=== Problem requirements ===
Only the lines from the one holding "You are a computer-use agent. The" to the end of the data should be echoed, exactly as they appear, minus the pictures.

(Data items)
============

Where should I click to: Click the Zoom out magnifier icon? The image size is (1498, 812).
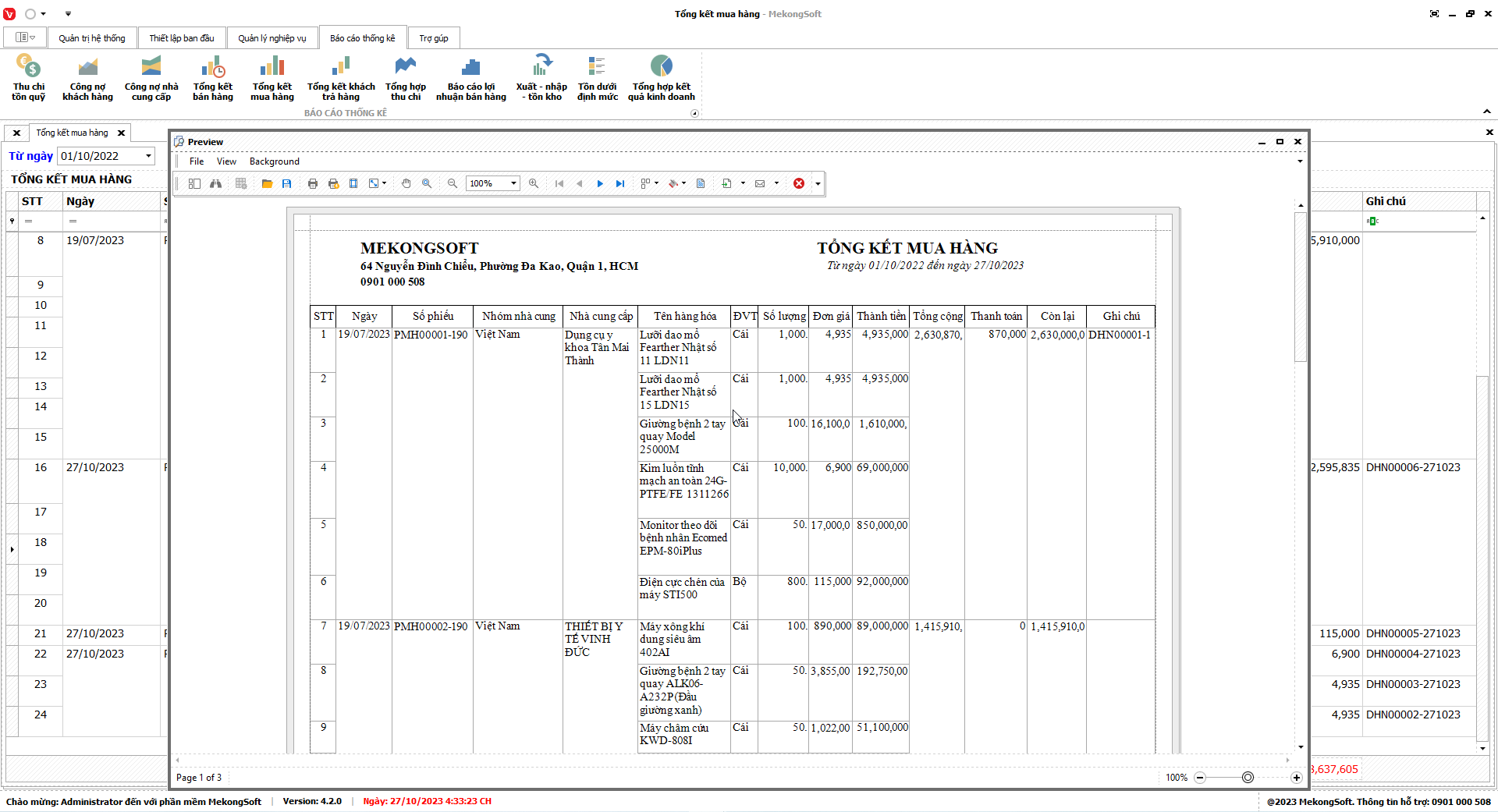pyautogui.click(x=453, y=183)
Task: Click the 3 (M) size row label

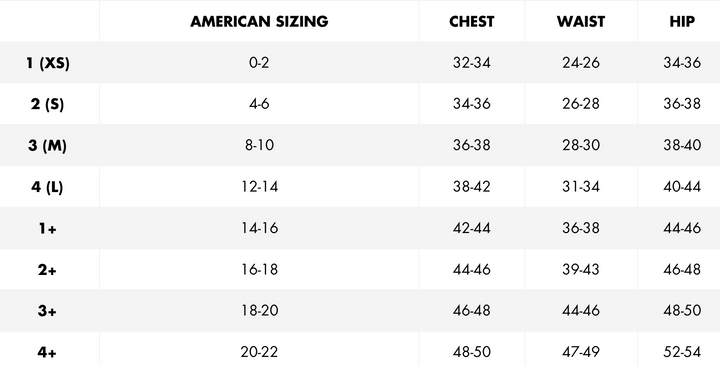Action: coord(47,146)
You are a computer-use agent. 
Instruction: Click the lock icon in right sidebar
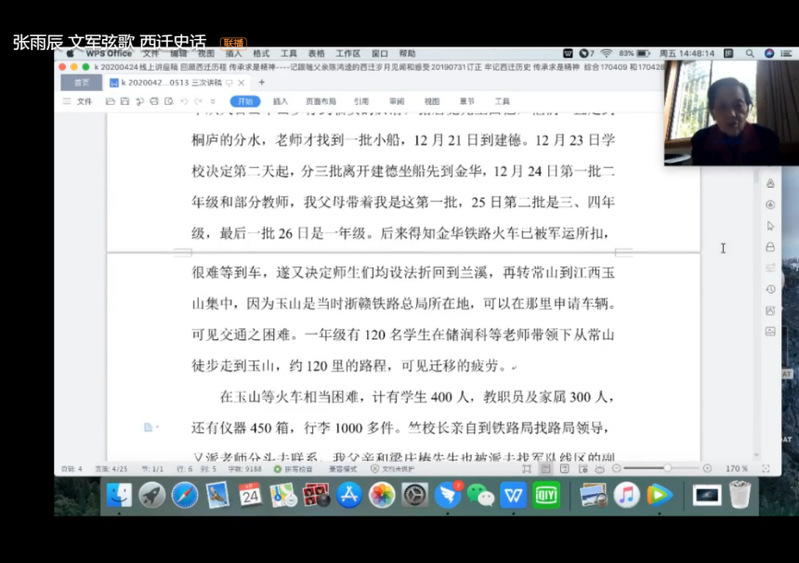tap(770, 246)
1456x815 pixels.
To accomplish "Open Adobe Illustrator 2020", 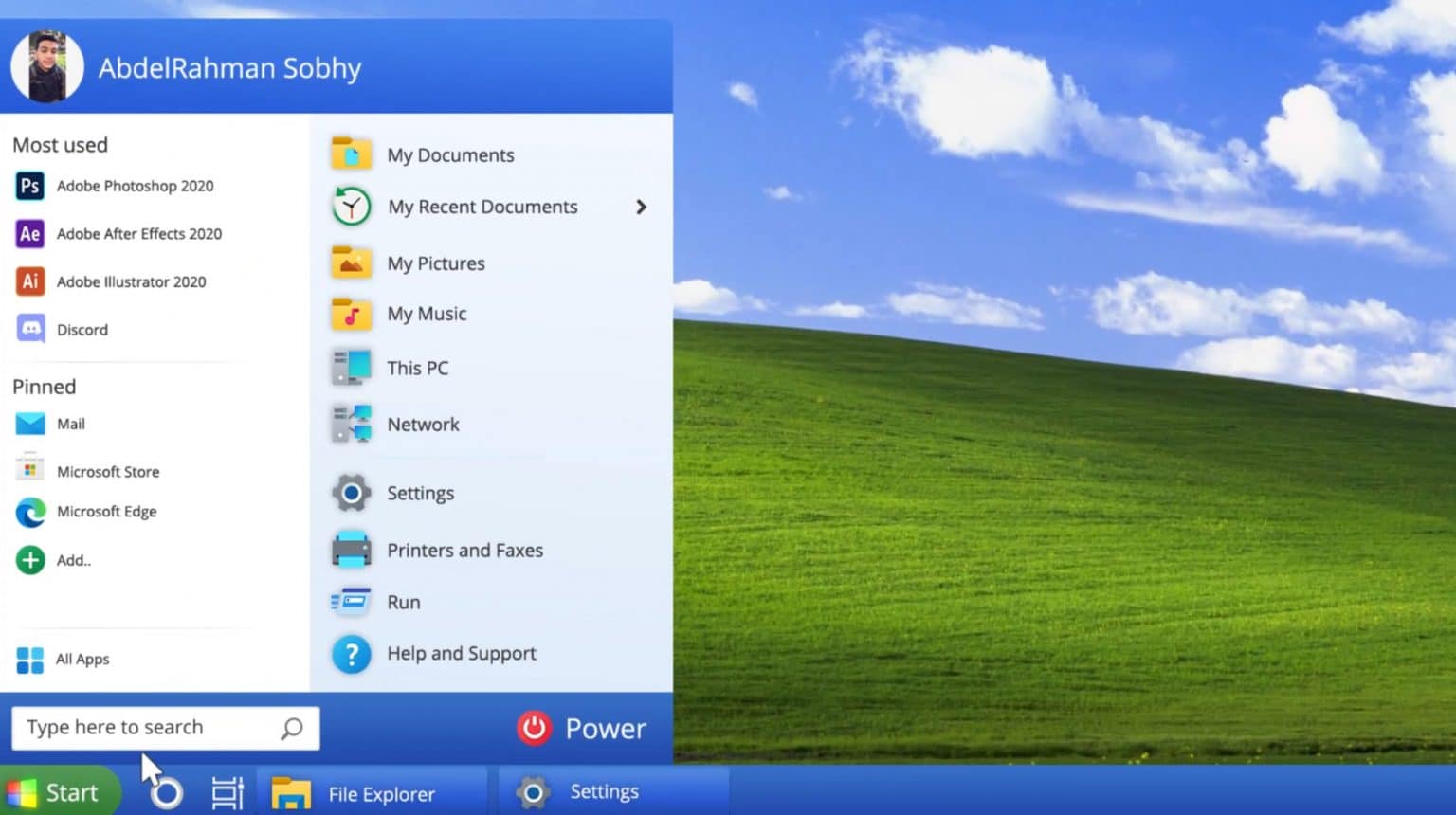I will pyautogui.click(x=131, y=281).
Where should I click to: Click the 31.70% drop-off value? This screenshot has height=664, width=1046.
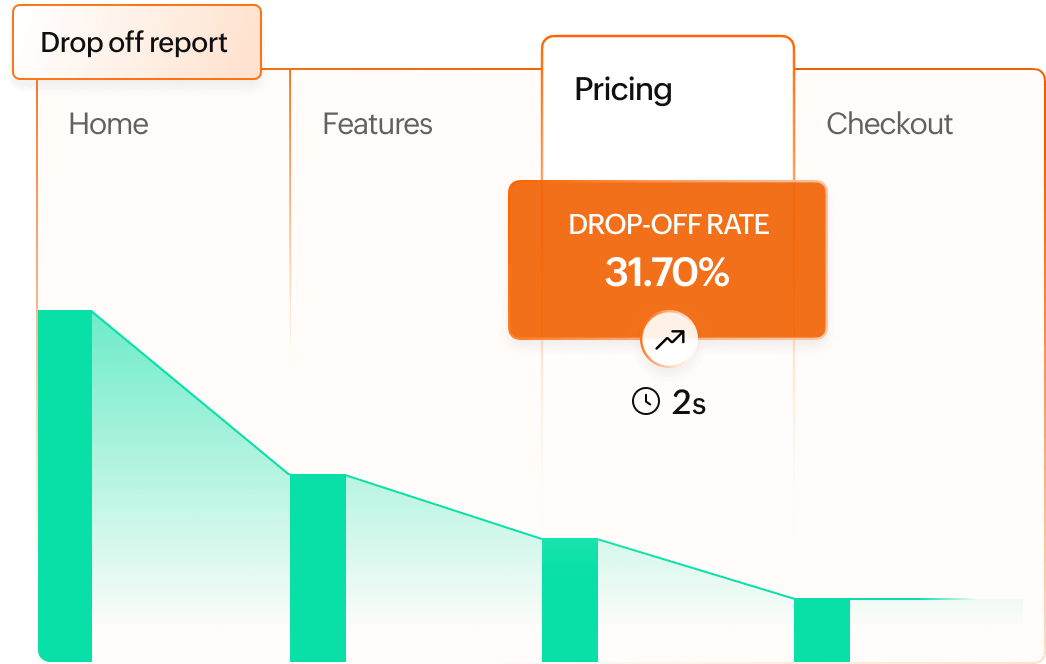667,272
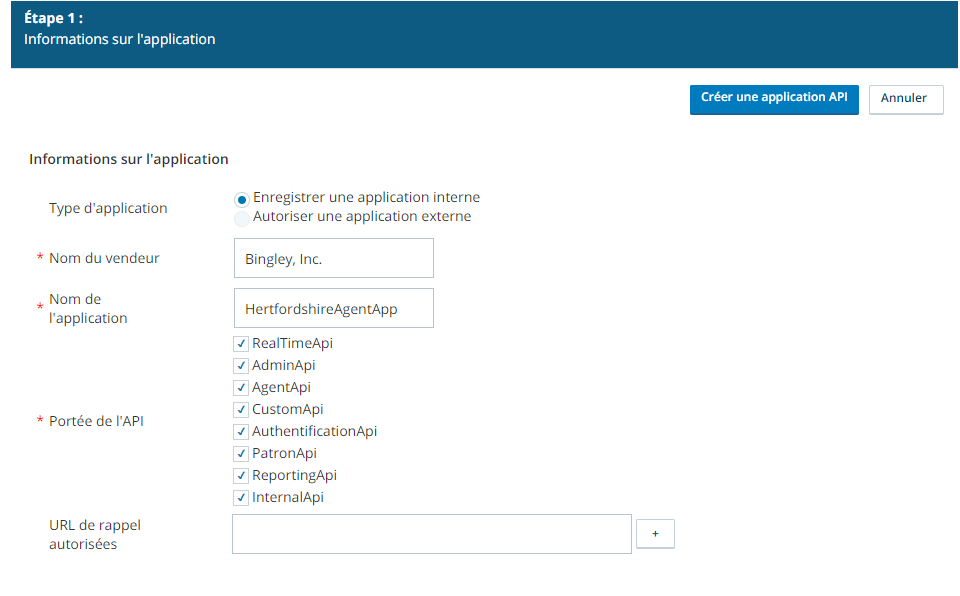Toggle the AgentApi checkbox
Viewport: 960px width, 596px height.
click(241, 388)
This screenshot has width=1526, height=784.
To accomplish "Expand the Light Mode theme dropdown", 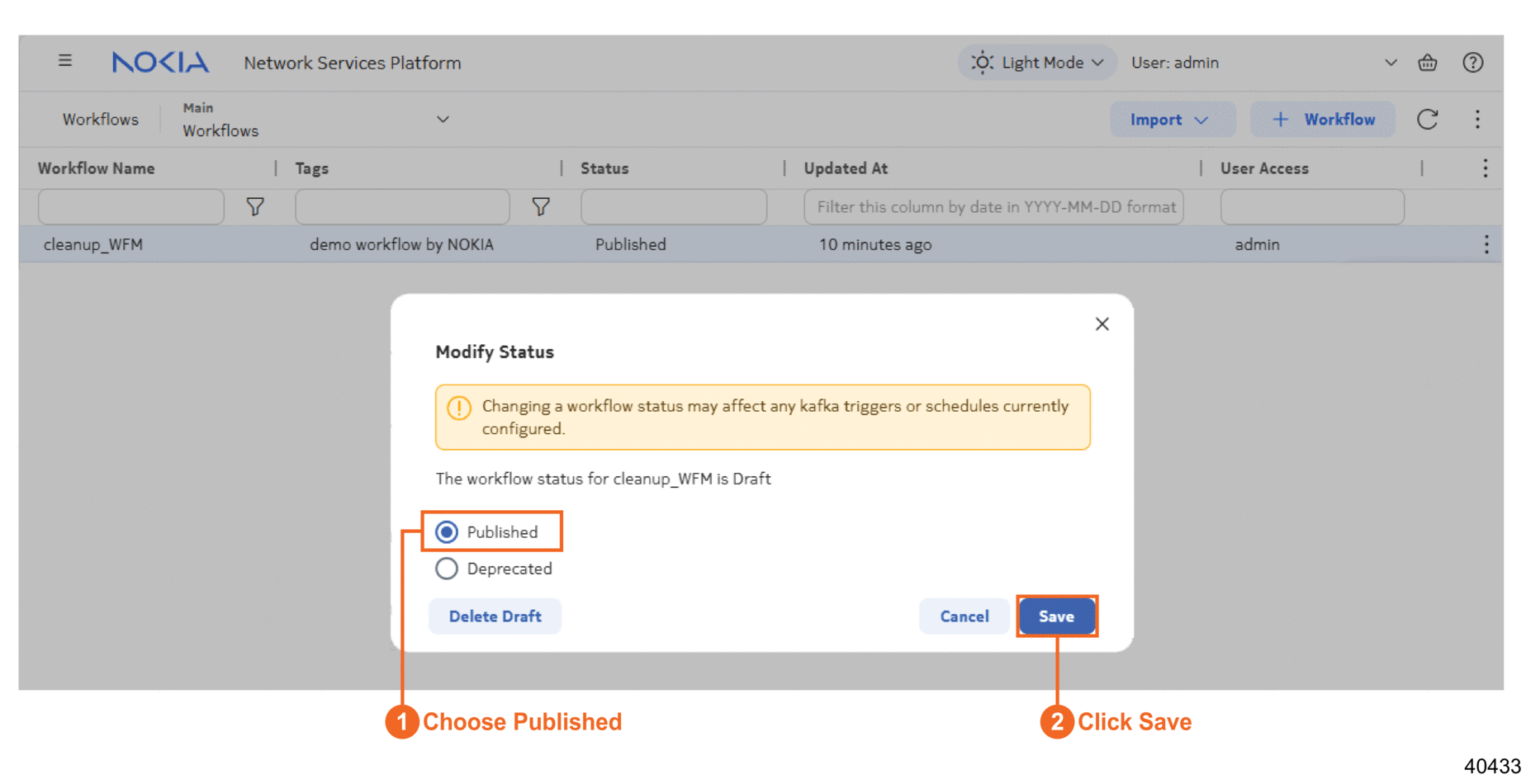I will point(1037,63).
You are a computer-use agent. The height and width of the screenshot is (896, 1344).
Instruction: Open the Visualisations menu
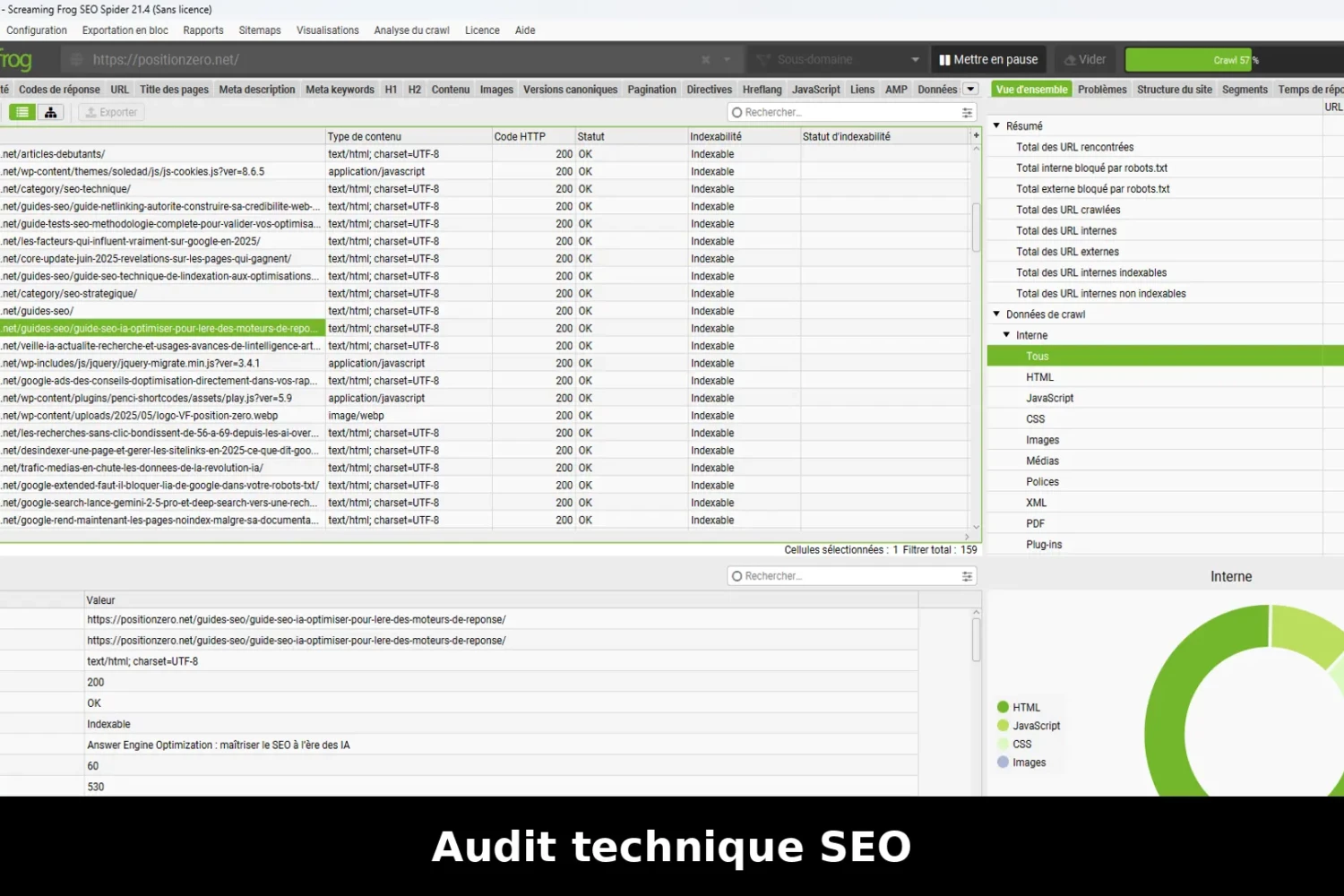[x=327, y=30]
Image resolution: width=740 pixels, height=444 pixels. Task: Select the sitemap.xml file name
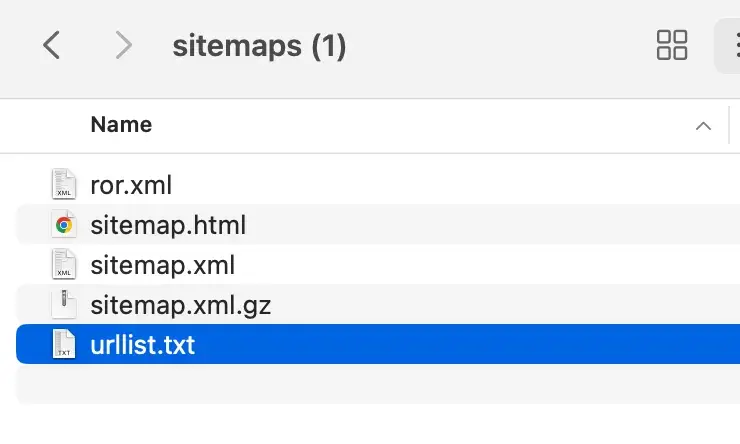(x=163, y=265)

============

=== Answer to the exercise ===
You are a computer-use agent. The height and width of the screenshot is (896, 1344).
Instruction: Open the Visualisations menu
[x=327, y=30]
Image resolution: width=740 pixels, height=444 pixels. Task: Select the sitemap.xml file name
(x=163, y=265)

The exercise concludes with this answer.